I am thinking that overall, the yuan is overvalued.
They own a lot of us treasuries, and the dollar is losing value through monetization and in china they are experiencing high inflation. Inflation is the erosion of purchasing power. I think that there is a real estate bubble in china. I think that the ignorance of that real estate bubble is part of the hypothesis that the yuan is undervalued. When you have a real estate bubble collapse, people are going to realize that the chinese growth story of this century isn’t all it is cracked up to be. Home prices will fall. Lots of “wealth” will be destroyed, in my opinion, it never really existed… it’s all perceived wealth, it’s on paper, and it’s unsustainably overvalued. Anyway, there should be a cash crunch.. inflation in china should be greater than in the usa, as the people at the bottom of the totem pole of life in china watch their marginal purchasing power erode away due to inflation, the demand for real estate that they will never live in because it is in a 100% vacant city that is poorly built and falling apart should diminish. Since prices in the free market are a function of supply and demand, note that in china this is not the case.. price is whatever you want it to be. example, see lotus pharmaceutical’s argument that they have a 0.25^2 mile of farm ground worth $80M USD apparently.. and then they are building a poorly engineered piece of real estate in beijing and are marking it up to the prices that you’d see luxury condos sell for (which are also overvalued by the way). anyway, in this economy where prices are not a function of supply and demand, and there is a highly suspect shadow banking system… a collapse has to happen. you can only build things that dont produce future cash flows for so long before things start breaking down. hate to break it to you, but vacant residential real estate is a non-cash producing liability. so, whenever the government decides that prices are simply retarded, maybe they’ll start a panic selling paragdym. I’ve already advised all of the people I work with to sell any real estate they have in china.
Then again, find me a currency that is going to rise in value… maybe that of oil exporting nations, but they’re crazy too. saudi arabia just gave the green light to build a building 1 mile high, which … frankly is going to bankrupt them if oil prices crash back to $50. over leveraging in good times… good news for saudi arabia is that the dollar is doomed anyway in all liklihood.. politicians will play their games and hopefully soon they stop raising the debt ceiling. who knows… but frankly it seems that global monetary policy is playing a game of chicken. sure, they could veer off and be hated for turning before the other entity did… but odds are in favor of the global governments continuing to grow, continuing to spend more of whatever currency they are printing. budget cuts aren’t cool. cutting programs like medicare, medicaid, social security — impossible.

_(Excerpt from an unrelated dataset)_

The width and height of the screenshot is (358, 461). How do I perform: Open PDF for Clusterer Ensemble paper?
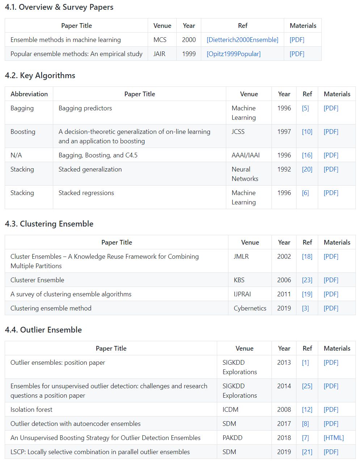tap(331, 280)
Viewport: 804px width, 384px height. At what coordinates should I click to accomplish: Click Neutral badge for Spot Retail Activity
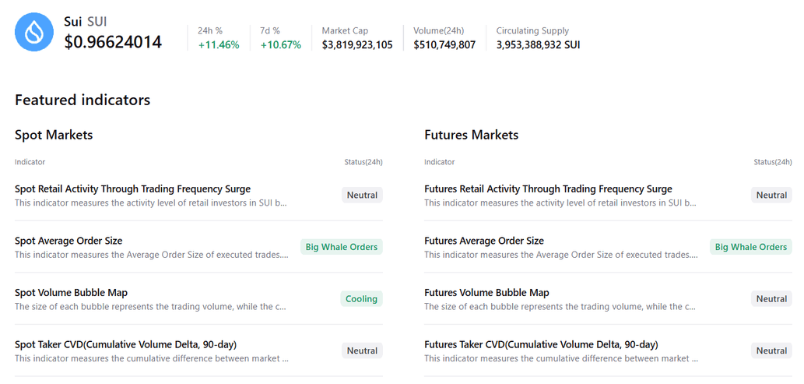(x=362, y=196)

frankly, if the US government was a business… management is incentivized to spend more and take in less. the company already isn’t making money. the way things are is obviously not sustainable.
if the chinese government was a company, they’d be lying on their income statement by artificially marking up their assets and faking it till they make it.. but the question is … where are they making it? what’s the objective? also, not sustainable here.
so, who benefits, who gets the short end of the stick? the poor. inflation/hyperinflation is the ultimate tax on the poor, anyone who has fixed income investments (the elderly usually), the middle class (their wages dont rise as fast as inflation rises, same goes for government employees)..
well, that leaves the rich. if you have assets, they all get marked up. if you have liabilities, you owe less back in the future than you borrow now (the purchasing power of currencies erodes).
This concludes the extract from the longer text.